Garbage washed up on Neil Island, Andaman

The kind of garbage you see in this photo is everywhere: bits of thermocol, little plastic containers. Industrial civilization produces them with such abandon that a little inattention on our parts can cause it to turn into a pollutant. Think of this for the moment: how often do you handle plastic packaging of any kind, once every twenty minutes? Is it possible for you to be mindful of where every bit of the packaging you handled in one day has gone? Even with the best will in the world, you will not be able to answer "yes". That is the tragedy of the anthropocene.

Bitten by a radioactive mollusc?

It’s not very often than I hear The Family yelp. When I did, I tore myself away from the ghost crab I was trying to photograph to check on her. She was holding a long conical shell and looking very white. As I rushed up to her I remembered a friend of ours who was working on poisonous cone snails. Was she holding one?

Fortunately, she was not. The creature in the photo you see above had been startled when The Family picked it up from the beach, looked out and used its pincers to explore its surroundings. That’s when I heard the sound from its surroundings. Once we realized that it was not poisonous, I took a few photos before putting it back. It was the second day of Christmas.

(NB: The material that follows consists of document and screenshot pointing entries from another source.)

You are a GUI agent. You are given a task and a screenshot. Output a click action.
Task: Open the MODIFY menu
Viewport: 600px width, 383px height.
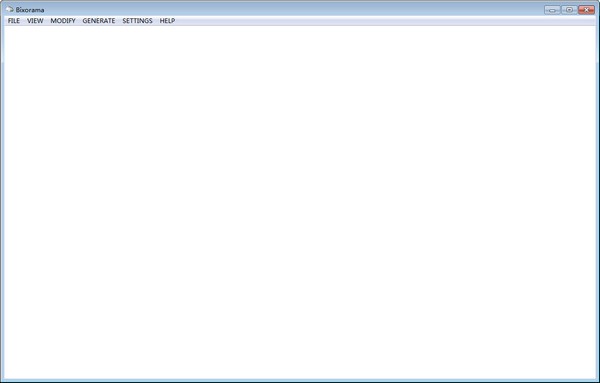click(63, 21)
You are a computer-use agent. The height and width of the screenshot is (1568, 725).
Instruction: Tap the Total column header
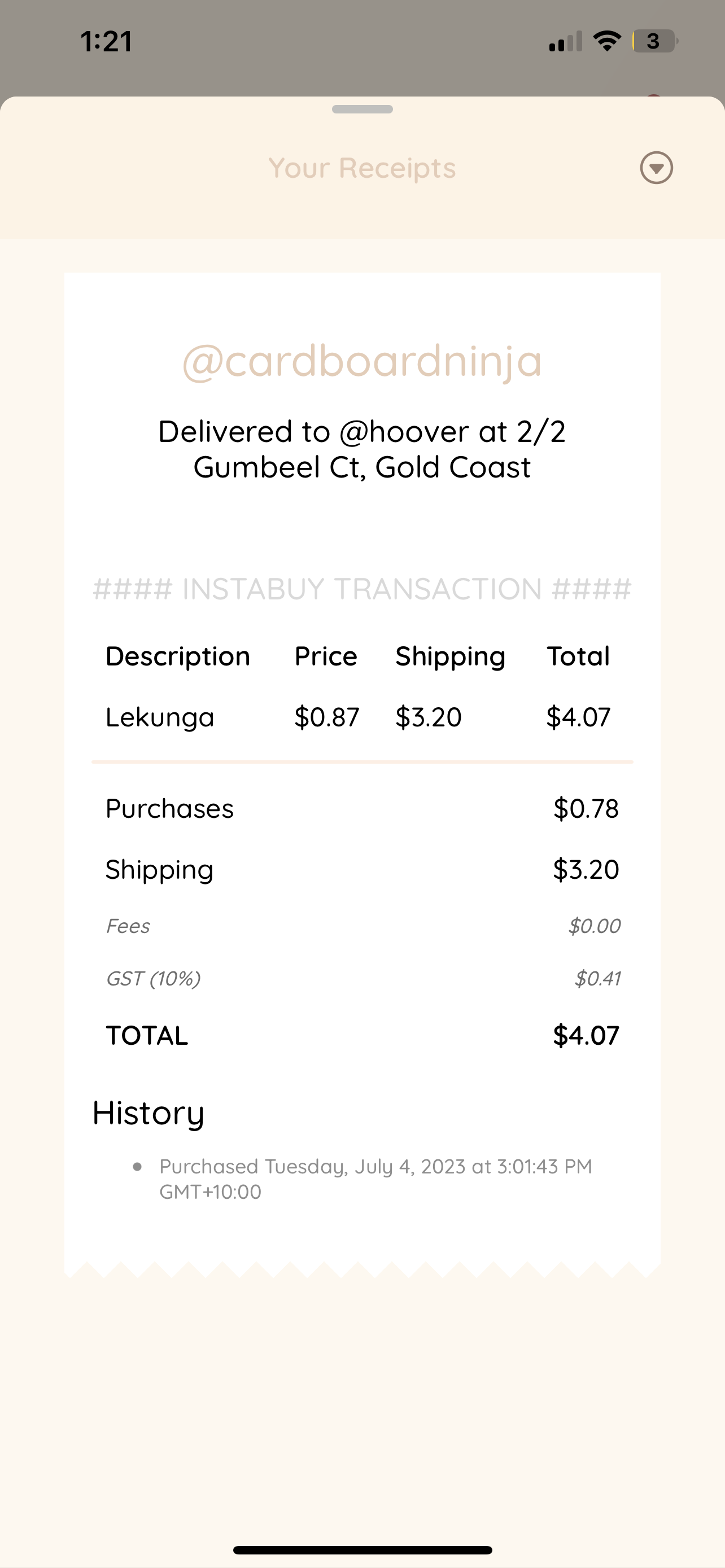click(x=578, y=656)
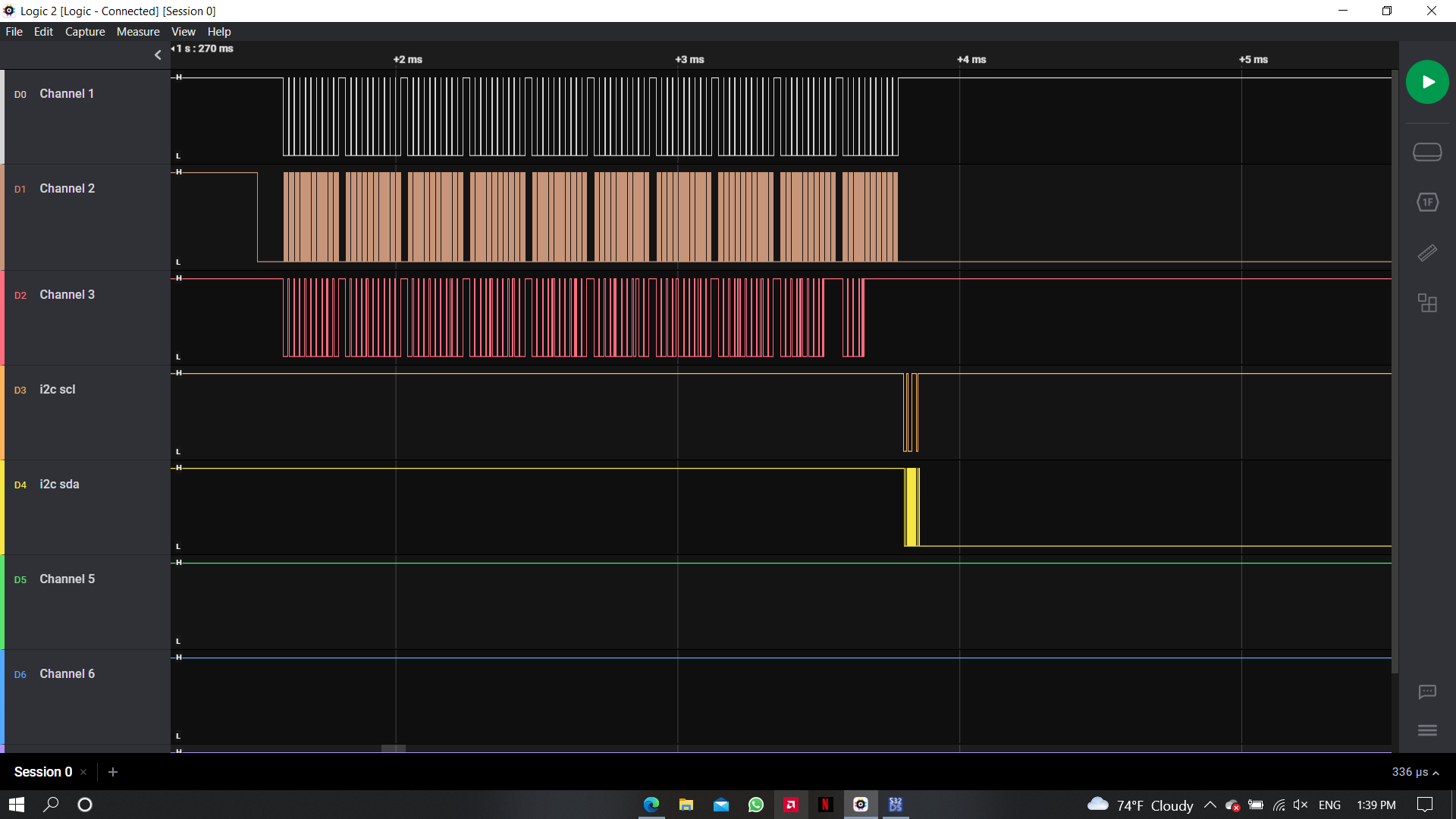This screenshot has width=1456, height=819.
Task: Open the Extensions panel icon
Action: click(1427, 303)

Ghost crab, Neil Island, Andaman

Meanwhile the ghost crab (photo above) would have disappeared. I saw it first as something scurrying over the white sand at the edge of my vision. I looked around and couldn’t see it. But then it moved again as I was looking at it. It didn’t like my camera, and kept scuttling away. Eventually, as it rested on a little stone, I managed to get a photo. Even in the photo it is hard to see it clearly. I’ve enhanced the contrast to make it visible. I’m sure I can see ten legs, but how many eyes does it have, and where?

When you look at the photo above, you notice the holes in the stone. What makes them? Jessica had some answers: in a much colder sea there are creatures called rock borers (duh), piddocks, and sponges.

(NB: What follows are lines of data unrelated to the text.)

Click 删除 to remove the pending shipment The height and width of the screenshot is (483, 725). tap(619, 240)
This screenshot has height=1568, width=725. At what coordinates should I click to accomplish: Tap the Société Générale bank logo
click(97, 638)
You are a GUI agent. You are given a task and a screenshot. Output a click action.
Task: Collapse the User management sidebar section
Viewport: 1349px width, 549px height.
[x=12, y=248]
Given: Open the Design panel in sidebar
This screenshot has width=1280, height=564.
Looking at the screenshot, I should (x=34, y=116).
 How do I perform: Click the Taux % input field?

Piece of a sea sponge, Neil Island, Andaman

I would not have believed this about sea sponges. But on the third day of Christmas my niece got for me a sea sponge on a rock. We admired it together. The branching filaments of the sponge allow it to sample the water that flows through it, and filter out food. I noticed that the rock on which it grew was full of holes. As for piddocks, I only saw these bivalves the next day.

Gribble holes in wood, Neil Island, Andaman

On the fourth day of Christmas, The Family and I admired this large piece of driftwood we had to cross. The beautiful surface has been created by living creatures. In the waters around the Andaman islands, the wood borers are mainly molluscs called shipworms (family Teredinidae) and crustaceans called gribbles. It turns out that there is an immense scientific literature on these, because of the harm they do to wooden structures. However, many of the papers are on the biology and physiology of these creatures. One of the few things I learnt was that shipworms and gribbles eat wood, but piddocks just make holes where they can sit safely. In the photo above you can see a few shells lodges snugly in holes in the wood; these are probably piddocks. Eventually I came across a post which takes you deeper into the world of wood eaters in the sea.

I think these were more interesting than partridges, turtle doves, French hens and calling birds. And no, The Family still hasn’t developed a mollusc sense.

The private life of a star

We walked out into a bed of dead corals at sunset, meaning to walk to a point where the corals were alive. The tide was coming in, and we had little time. But I got distracted. There were tentacles waving below the surface of the water. When I looked closer I saw a strange starfish, climbing up a submerged stone using all five tentacles around its round body.

Once I knew what to look for I could see them everywhere. They would usually have a bolt hole where they would retreat to hide or feed. Feeding consisted of pushing a couple of tentacles out of its cave and agitating the water around it. Presumably this enabled them to catch tiny organisms floating in the water. It looked like a child stuffing her mouth while out picking blueberries.